Les cinq projets de révision du droit de la nationalité présentés par le Conseil fédéral visent à modifier la constitution pour deux d'entre eux et la loi pour les trois autres.

La Commission des institutions politiques a décidé d'entrer en matière sur les cinq projets à une large majorité pour chacun d'entre eux et vous propose de faire de même.

Parmi les points principaux de la réforme, on peut notamment citer: naturalisation facilitée pour les étrangers de la deuxième génération, acquisition de la nationalité par les étrangers de la troisième génération à la naissance dans certaines conditions et possibilité de recourir contre une décision communale ou cantonale présentant un caractère discriminatoire. Par ailleurs, il est prévu d'harmoniser les émoluments de naturalisation perçus par les cantons, de simplifier les procédures fédérales, cantonales et communales afin d'éviter les chevauchements et de réduire la durée de résidence requise - nettement plus longue en Suisse qu'ailleurs - en la ramenant de 12 à 8 ans.

La majorité de la commission juge à la fois moderne et équilibré le paquet proposé par le Conseil fédéral.

Pour ce qui est de la naturalisation facilitée et de l'acquisition de la nationalité du seul fait de la naissance, elle observe que le dispositif a été conçu de sorte à faciliter la naturalisation uniquement des jeunes étrangers effectivement intégrés à la société suisse et à accorder la nationalité uniquement aux nouveau-nés dont les parents sont établis en Suisse de longue date et entretiennent avec le pays des liens étroits. La simplification proposée des procédures permet d'autre part de combler les lacunes qui, depuis longtemps, entachent la procédure à trois niveaux qui prévaut aujourd'hui.
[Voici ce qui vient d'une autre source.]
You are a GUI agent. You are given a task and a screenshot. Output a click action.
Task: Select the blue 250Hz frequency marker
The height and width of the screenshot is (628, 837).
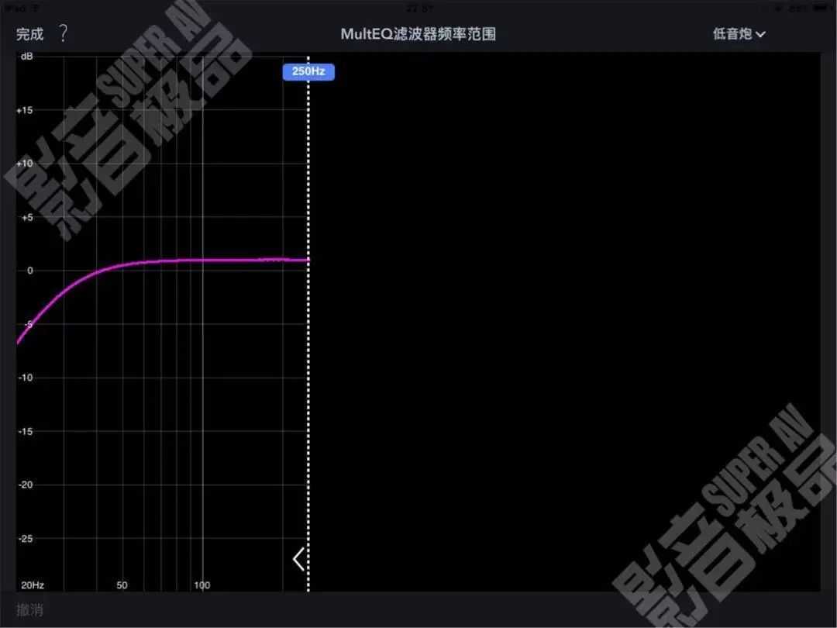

S'agissant de l'introduction d'un droit de recours contre les décisions à caractère discriminatoire, la commission y voit un moyen efficace pour amener les cantons et les communes à améliorer la transparence des procédures et à les mettre en adéquation avec le niveau administratif concerné.
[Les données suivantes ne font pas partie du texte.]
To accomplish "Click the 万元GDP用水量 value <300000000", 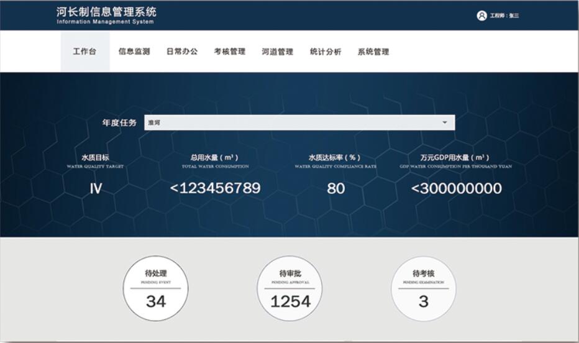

Si l'entrée en matière sur les projets constitutionnel et législatif concernant la naturalisation des jeunes étrangers de la deuxième génération a été acquise sans opposition, le débat a été plus vif s'agissant des trois autres projets. Dans ce dernier cas, l'entrée en matière a été votée trois fois par 15 voix contre 6 sur les deux projets constitutionnel et législatifs concernant l'acquisition de la nationalité par les étrangers de la troisième génération et le projet d'acquisition de la nationalité par des personnes d'origine suisse, émoluments et voies de recours contre les décisions à caractère arbitraire.

Une minorité de la commission refuse notamment d'entrer en matière sur le projet permettant l'acquisition de la nationalité à la naissance et sur le projet prévoyant la mise en place de voies de recours. Concernant ce dernier, elle a fait valoir qu'il constituait une atteinte excessive à la souveraineté de l'électeur dans la mesure où il évacuait de la sphère politique son droit d'accorder ou non la nationalité pour le réduire à une décision administrative.
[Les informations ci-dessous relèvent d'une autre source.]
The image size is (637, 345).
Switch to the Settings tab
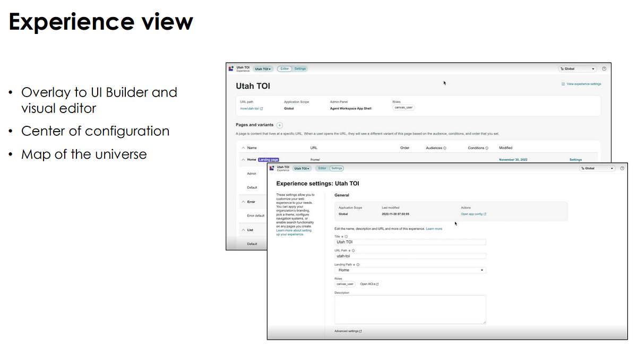tap(338, 168)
Je voudrais encore vous dire deux mots sur la pétition des jeunes, qui concerne également la deuxième génération. A sa séance du 25 avril 2002, la commission a décidé de prendre acte de la pétition sans y donner suite. La Commission des institutions politiques considère que la plupart des demandes de cette pétition sont réglées dans le cadre de la révision de la loi sur la nationalité.

Je vous demande, au nom de la commission, d'entrer en matière et de soutenir ses propositions.